------ Data

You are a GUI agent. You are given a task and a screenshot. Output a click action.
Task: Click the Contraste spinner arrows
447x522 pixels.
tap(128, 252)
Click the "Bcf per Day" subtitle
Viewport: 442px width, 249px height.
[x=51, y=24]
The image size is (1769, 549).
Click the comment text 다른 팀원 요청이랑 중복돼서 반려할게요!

------------
------ Data

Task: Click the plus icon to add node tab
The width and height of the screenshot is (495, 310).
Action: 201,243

------------

Request:
Copy the listing lines beginning with the line that contains "You are a GUI" and continuing through the line that contains "Click the comment text 다른 팀원 요청이랑 중복돼서 반려할게요!", renaming "subtitle" to "caption" and leaving everything else unchanged.

Task output:
You are a GUI agent. You are given a task and a screenshot. Output a click action.
Task: Click the Contraste spinner arrows
447x522 pixels.
tap(128, 252)
Click the "Bcf per Day" caption
Viewport: 442px width, 249px height.
[x=51, y=24]
The image size is (1769, 549).
Click the comment text 다른 팀원 요청이랑 중복돼서 반려할게요!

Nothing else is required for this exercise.